The arrival of EgyInfo 1.0 was welcomed by the United Nations Children’s Fund (UNICEF), the Central Agency for Public Mobilization and Statistics (CAPMAS), and the Information and Decision Support Center (IDSC).
“Egypt has always been known for being ‘data rich and information poor,’ and today, with the launch of EgyInfo, three major organizations are cooperating to make Egypt ‘data rich and information rich.’ We hope that this is a step in the right direction towards development, said Maged Osman, chairman of the IDSC.
EgyInfo 1.0 is the Egyptian version of the United Nation’s DevInfo, a database used to monitor progress in the Millennium Development Goals, which include objectives such as halving extreme poverty, halting HIV/AIDS and providing universal primary education, all by the target date of 2015.
“The customized Egyptian version of DevInfo is a major tool for development and an instrument to influence the policymaking process and also help civil society organizations, said Erma Manoncourt, UNICEF’s representative in Egypt.
EgyInfo will provide highly accessible, reliable and timely data that will be used as a framework for development and will precisely track progress in these areas.

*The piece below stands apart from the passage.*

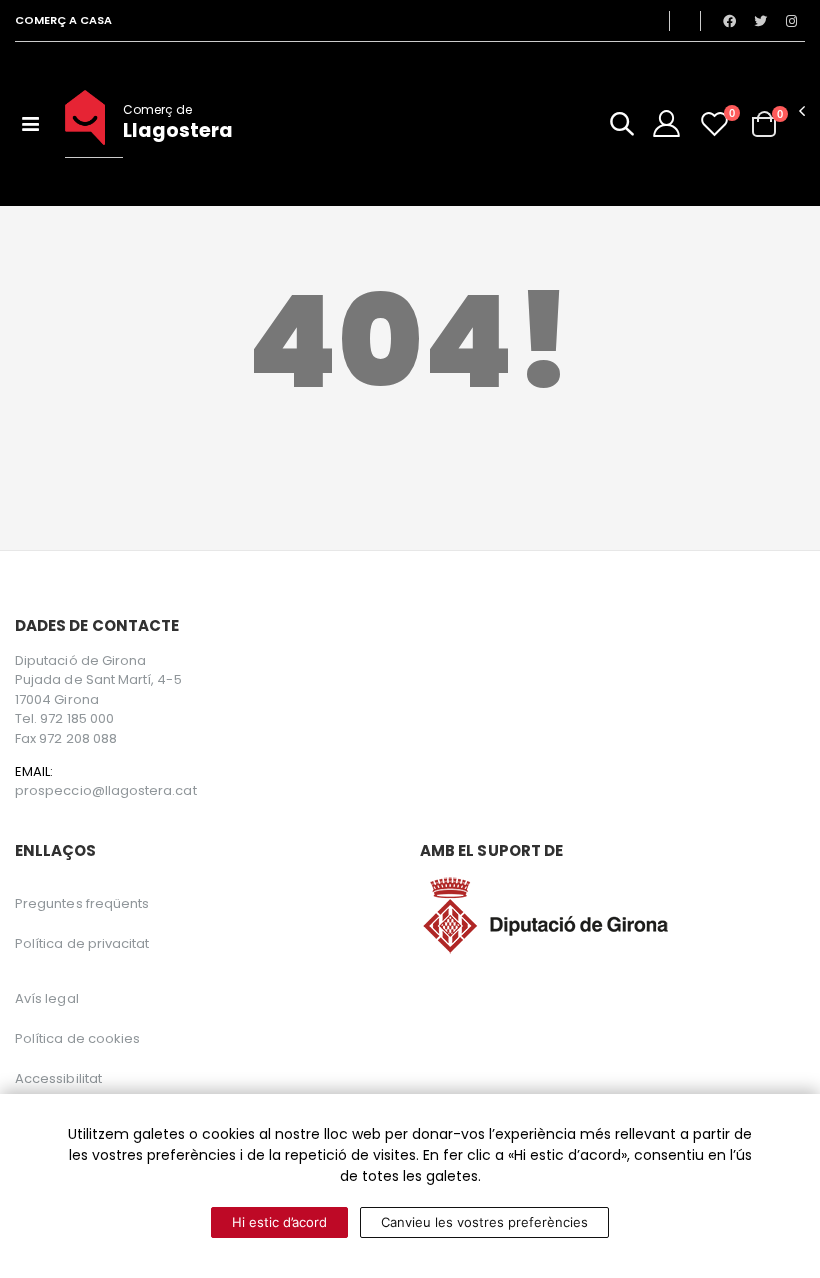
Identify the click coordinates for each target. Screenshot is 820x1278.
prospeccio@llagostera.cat (106, 791)
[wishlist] (714, 123)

“The result will be good governance, accountably, transparency, so that decision makers and policymakers would act consciously, said Manoncourt.
The database, which has royalty-free distribution, will be available to the public at no cost. “We will ensure that through EgyInfo, adequate information is available for advocacy as it will be an essential aspect in attaining the rights and benefits of mother and child and guide the country as a whole in hard decisions that need to be made, she said.
Manoncourt noted in her opening speech that there are some areas in Egypt, such as sanitation, were progress is being made. Other areas, like the environment, are experiencing slow progress while others still are experiencing no progress at all, namely education and poverty.
The EgyInfo database generates tables, graphs and maps for reports and presentations. In addition, it maintains indicators by time periods and geographic areas to monitor commitments to sustained human development.
The database will also monitor trends over time and produce progress reports.
“At EgyInfo, we have 174 indicators which will help monitor what we [Egypt] have achieved regarding development and the Millennium Development Goals, said Abou Bakr El Gendy, president of CAPMAS.
The team who worked on EgyInfo faced a number of challenges while preparing the database. These included “obtaining timely data from original sources, lack of data collected by primary sources and the lack of a full-time staff dedicated to this project, said Safwat Salah, head of the demographic center at CAPMAS.
DevInfo was first introduced in Egypt in 2004 through UNICEF Egypt in order to assist the member state in monitoring human development. In 2006, the database was transferred to CAPMAS and IDSC, with UNICEF’s support.
“The first step towards development is data collection, as it helps decision makers determine the areas which need improvement, said El-Gendy.
“We hope that the program satisfies researchers and decision makers because we made this program for them, he added.